Periodical upgrading of asphaltene model is essential for understanding the time-depending changes of asphaltene risks. In the previous study (Yonebayashi et al. 2011), the asphaltene risk was evaluated for an offshore oil field in the Arabian Gulf in 2008 by use of cubic-plus-association equation of state (CPA-EoS) models on the basis of all available date at the time. After the previous study, additional experimental data was accumulated forthe future gas injection plan. Then, the update study was performed by incorporating those newly collected data. Subsequently, both findings in the past and the present were compared with each other.
According to the previous study recommendation, additional asphaltene laboratory studies were conducted on the basis of newly collected samples. All Asphaltene On-set Pressure (AOP) detected from the new samples were higher than those of the previous study. Especially, a large difference was observed from the past/present results of the lower reservoir's AOPs even though samples collected from the identical well. Asphaltene precipitation risk was observed to increase largely because the new AOP was detected at the reservoir temperature while no AOPs detected in the previous study. The difference might be occurred by saturation pressure increase. Then, the numerical asphaltene models were revised, and accordingly, the asphaltene risk estimation were updated higher in the lower reservoir. For the upper reservoir, the past/present AOPs were slightly changed to become higher. The reference sample fluids were collected from two different wells showing minor difference of asphaltene contents. Those variations might be caused by geological heterogeneity that could affect on fluid maturity. Then, the risk rating was updated to be slight higher, too. In this paper, through the comparison between the previous and current studies, it was pointed out the importance of regular monitoring asphaltene risks.

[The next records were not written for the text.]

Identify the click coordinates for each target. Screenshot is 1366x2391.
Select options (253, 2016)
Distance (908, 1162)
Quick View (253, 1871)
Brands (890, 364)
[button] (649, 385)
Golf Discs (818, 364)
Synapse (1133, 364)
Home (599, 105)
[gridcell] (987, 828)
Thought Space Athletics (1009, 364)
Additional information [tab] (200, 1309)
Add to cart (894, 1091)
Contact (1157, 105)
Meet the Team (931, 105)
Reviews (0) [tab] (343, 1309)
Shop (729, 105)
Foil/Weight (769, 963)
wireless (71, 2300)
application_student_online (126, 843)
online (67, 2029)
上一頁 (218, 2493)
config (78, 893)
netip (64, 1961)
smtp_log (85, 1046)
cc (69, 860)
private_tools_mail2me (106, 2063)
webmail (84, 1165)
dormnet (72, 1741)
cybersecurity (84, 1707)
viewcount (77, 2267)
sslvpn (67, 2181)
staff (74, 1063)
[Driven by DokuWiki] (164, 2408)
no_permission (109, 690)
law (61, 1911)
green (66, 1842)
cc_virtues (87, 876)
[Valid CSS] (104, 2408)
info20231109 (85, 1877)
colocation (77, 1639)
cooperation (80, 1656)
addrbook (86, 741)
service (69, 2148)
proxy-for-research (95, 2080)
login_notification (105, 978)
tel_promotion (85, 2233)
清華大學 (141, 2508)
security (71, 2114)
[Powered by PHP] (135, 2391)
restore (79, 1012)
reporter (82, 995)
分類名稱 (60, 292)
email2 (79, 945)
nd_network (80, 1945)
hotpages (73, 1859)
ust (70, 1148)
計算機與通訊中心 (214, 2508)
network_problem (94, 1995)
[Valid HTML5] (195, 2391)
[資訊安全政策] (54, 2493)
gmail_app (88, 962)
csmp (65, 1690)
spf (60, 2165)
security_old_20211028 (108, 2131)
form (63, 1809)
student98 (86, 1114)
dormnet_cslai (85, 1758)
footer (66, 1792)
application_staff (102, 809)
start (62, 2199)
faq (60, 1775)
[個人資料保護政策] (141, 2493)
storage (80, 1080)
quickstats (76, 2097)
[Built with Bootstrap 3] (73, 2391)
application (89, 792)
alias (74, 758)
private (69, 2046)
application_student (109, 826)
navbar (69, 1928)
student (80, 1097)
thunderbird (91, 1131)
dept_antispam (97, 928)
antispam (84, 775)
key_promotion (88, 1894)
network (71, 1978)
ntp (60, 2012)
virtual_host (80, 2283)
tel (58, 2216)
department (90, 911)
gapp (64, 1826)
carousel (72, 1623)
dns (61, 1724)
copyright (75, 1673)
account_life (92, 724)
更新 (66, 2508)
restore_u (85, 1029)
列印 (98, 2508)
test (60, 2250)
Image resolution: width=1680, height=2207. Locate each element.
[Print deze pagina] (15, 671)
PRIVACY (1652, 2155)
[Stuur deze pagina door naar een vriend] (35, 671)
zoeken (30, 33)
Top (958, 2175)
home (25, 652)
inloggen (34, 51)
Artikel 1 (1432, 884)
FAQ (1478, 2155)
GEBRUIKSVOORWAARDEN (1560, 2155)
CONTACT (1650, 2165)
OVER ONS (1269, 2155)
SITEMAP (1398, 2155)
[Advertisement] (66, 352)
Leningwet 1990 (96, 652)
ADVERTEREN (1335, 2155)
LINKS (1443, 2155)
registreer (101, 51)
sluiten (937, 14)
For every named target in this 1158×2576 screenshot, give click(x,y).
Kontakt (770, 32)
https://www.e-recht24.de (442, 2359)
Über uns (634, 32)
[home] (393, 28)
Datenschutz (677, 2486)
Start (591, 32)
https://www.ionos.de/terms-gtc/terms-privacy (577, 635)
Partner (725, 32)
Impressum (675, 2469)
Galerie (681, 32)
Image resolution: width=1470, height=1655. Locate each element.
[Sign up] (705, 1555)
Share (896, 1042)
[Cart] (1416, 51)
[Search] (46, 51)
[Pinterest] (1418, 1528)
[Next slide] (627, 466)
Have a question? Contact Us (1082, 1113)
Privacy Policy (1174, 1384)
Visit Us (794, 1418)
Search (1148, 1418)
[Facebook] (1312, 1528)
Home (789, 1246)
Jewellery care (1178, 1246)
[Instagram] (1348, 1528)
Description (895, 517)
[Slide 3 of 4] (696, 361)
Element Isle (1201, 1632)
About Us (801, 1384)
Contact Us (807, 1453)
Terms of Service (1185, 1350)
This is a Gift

This study provides the valuable findings of time-lapse evaluation of asphaltene precipitation risks for reservoir under gas injection. The evaluations currently conducted in the industry are snapshots of instantaneous risks. Through entire field life, the risks have varied depending on operating conditions. This study argued the risk-change in the unique field by the identical workflow but using each representative data collected at different times. Finally, this study demonstrated the importance of time-depending fluid dynamics.